DATA Start Marker
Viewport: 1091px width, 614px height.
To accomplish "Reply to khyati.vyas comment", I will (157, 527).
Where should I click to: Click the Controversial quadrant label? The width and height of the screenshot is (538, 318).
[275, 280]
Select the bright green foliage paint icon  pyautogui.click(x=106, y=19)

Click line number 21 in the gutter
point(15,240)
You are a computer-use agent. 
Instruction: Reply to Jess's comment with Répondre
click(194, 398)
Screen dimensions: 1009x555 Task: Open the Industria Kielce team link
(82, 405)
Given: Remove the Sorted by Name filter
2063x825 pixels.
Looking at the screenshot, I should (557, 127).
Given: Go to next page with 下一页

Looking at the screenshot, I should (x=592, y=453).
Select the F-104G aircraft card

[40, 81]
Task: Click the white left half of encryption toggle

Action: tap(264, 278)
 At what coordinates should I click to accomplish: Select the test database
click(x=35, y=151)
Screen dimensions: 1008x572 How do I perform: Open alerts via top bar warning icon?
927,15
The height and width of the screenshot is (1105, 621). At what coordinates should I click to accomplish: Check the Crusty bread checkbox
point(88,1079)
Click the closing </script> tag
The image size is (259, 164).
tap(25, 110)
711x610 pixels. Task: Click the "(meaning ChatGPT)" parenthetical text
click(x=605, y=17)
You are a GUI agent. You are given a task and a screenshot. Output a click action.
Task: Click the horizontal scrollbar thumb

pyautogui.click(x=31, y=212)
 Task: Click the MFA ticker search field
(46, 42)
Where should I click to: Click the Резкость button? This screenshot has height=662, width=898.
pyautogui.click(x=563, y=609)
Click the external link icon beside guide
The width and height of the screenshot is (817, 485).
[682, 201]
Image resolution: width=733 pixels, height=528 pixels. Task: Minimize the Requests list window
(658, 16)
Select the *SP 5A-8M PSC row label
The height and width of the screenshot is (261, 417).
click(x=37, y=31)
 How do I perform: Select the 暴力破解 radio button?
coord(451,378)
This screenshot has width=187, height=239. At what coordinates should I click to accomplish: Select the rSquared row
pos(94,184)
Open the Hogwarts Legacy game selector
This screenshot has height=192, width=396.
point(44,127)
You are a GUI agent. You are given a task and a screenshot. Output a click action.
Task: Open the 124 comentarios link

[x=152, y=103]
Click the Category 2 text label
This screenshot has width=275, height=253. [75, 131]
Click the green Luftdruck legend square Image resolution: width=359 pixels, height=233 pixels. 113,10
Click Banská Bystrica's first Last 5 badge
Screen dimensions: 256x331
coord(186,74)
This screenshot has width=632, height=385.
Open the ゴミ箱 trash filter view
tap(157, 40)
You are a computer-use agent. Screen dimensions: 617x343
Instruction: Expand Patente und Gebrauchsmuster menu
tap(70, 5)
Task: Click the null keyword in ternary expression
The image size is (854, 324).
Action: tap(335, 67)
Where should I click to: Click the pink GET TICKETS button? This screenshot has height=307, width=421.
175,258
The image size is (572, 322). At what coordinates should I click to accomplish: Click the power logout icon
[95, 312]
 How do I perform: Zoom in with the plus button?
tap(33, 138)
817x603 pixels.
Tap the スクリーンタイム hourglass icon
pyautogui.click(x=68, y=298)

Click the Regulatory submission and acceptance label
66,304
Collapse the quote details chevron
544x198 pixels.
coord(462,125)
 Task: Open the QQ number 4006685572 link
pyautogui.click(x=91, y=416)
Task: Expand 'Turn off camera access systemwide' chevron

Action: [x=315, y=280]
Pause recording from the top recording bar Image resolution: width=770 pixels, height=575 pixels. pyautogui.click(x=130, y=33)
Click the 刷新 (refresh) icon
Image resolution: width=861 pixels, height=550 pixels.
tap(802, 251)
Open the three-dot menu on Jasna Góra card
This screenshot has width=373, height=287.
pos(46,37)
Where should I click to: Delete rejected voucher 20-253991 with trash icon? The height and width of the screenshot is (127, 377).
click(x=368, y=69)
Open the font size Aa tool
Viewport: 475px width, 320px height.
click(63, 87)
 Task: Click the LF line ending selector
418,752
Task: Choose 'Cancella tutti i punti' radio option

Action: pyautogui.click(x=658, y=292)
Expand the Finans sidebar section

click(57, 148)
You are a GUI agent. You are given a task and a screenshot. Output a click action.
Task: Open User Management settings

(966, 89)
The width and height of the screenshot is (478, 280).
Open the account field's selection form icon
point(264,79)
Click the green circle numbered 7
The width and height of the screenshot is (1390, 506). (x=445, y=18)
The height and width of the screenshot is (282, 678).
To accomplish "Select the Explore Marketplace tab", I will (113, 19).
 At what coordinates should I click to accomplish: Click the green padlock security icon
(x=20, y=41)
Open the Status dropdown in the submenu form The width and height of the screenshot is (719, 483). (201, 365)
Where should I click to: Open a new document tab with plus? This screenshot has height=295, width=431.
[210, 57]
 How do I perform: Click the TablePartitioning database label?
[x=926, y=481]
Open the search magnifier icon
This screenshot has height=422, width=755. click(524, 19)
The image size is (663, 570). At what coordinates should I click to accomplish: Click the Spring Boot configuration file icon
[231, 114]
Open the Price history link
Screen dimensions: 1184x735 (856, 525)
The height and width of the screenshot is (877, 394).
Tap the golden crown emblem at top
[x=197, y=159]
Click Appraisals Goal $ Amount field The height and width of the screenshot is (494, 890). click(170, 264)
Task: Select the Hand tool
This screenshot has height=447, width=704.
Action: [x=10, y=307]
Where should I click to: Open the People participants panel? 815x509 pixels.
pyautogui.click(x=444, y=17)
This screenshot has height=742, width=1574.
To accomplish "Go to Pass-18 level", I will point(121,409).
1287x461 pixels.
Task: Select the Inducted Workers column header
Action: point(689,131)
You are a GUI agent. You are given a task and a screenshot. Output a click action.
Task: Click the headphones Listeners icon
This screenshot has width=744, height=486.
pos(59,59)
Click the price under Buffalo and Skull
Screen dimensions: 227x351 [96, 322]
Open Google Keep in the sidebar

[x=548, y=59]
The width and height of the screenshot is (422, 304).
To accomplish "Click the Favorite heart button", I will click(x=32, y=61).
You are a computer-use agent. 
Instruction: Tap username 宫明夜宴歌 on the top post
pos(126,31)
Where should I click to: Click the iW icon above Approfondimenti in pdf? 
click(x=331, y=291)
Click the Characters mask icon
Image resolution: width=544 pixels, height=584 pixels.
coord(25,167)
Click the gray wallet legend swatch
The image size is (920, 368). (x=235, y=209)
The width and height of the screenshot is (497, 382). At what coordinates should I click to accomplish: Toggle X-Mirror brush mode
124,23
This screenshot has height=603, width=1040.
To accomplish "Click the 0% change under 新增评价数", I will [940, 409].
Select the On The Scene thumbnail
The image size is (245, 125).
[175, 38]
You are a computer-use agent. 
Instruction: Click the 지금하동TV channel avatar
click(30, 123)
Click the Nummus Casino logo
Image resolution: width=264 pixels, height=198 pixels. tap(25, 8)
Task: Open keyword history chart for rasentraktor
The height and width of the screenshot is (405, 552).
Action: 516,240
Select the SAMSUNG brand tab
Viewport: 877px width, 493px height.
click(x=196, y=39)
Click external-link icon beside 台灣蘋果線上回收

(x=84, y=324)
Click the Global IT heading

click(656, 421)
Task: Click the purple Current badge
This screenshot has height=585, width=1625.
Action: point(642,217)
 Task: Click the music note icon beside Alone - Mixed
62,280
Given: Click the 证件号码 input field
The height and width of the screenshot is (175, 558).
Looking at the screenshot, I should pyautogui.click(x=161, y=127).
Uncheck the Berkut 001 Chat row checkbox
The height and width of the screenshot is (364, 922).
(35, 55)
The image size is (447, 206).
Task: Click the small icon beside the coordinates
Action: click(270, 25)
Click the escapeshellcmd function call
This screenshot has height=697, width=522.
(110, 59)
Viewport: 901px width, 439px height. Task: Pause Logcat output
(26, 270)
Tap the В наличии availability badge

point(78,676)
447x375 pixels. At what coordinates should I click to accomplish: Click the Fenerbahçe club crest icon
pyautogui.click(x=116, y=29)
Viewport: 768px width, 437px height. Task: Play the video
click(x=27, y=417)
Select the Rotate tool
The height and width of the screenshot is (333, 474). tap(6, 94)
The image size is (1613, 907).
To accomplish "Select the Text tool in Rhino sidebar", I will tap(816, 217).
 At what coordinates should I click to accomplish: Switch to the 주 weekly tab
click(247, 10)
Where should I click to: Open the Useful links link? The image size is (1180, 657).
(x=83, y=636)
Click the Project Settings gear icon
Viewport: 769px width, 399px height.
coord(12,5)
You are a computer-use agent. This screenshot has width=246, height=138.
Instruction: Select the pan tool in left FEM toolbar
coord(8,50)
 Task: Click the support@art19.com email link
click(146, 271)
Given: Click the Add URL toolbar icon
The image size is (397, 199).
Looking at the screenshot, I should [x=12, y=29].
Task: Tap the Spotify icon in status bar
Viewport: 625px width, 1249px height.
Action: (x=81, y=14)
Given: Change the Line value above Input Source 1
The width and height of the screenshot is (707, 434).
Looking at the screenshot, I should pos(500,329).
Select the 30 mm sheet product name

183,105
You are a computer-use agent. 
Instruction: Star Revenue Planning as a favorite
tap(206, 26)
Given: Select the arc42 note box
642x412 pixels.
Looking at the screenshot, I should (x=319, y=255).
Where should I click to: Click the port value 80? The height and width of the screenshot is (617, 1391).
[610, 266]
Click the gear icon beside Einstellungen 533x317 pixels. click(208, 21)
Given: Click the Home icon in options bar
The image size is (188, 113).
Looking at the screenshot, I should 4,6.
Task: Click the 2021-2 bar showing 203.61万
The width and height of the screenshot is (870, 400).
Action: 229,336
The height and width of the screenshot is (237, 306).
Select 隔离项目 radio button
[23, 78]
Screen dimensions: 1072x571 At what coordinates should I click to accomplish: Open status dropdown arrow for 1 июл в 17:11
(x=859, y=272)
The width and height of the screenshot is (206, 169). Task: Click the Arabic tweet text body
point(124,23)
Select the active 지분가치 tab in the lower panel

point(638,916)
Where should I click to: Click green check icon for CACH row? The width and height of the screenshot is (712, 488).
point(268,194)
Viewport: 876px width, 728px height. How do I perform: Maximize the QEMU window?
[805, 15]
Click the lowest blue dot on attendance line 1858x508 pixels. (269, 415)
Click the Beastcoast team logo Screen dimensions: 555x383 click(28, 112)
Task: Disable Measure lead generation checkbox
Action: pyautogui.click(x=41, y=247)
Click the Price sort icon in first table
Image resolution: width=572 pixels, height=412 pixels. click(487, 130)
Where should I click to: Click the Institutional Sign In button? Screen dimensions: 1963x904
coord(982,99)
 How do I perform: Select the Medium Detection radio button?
DATA End Marker
__YOUR INSTRUCTIONS__.
Only the lines from the one containing "The height and width of the screenshot is (237, 306)." to the end of the listing belong in the output, each reproduced exactly.

__PROBLEM SOLUTION__.
The height and width of the screenshot is (237, 306).
Select 隔离项目 radio button
[23, 78]
Screen dimensions: 1072x571 At what coordinates should I click to accomplish: Open status dropdown arrow for 1 июл в 17:11
(x=859, y=272)
The width and height of the screenshot is (206, 169). Task: Click the Arabic tweet text body
point(124,23)
Select the active 지분가치 tab in the lower panel

point(638,916)
Where should I click to: Click green check icon for CACH row? The width and height of the screenshot is (712, 488).
point(268,194)
Viewport: 876px width, 728px height. How do I perform: Maximize the QEMU window?
[805, 15]
Click the lowest blue dot on attendance line 1858x508 pixels. (269, 415)
Click the Beastcoast team logo Screen dimensions: 555x383 click(28, 112)
Task: Disable Measure lead generation checkbox
Action: pyautogui.click(x=41, y=247)
Click the Price sort icon in first table
Image resolution: width=572 pixels, height=412 pixels. click(487, 130)
Where should I click to: Click the Institutional Sign In button? Screen dimensions: 1963x904
coord(982,99)
 How do I perform: Select the Medium Detection radio button?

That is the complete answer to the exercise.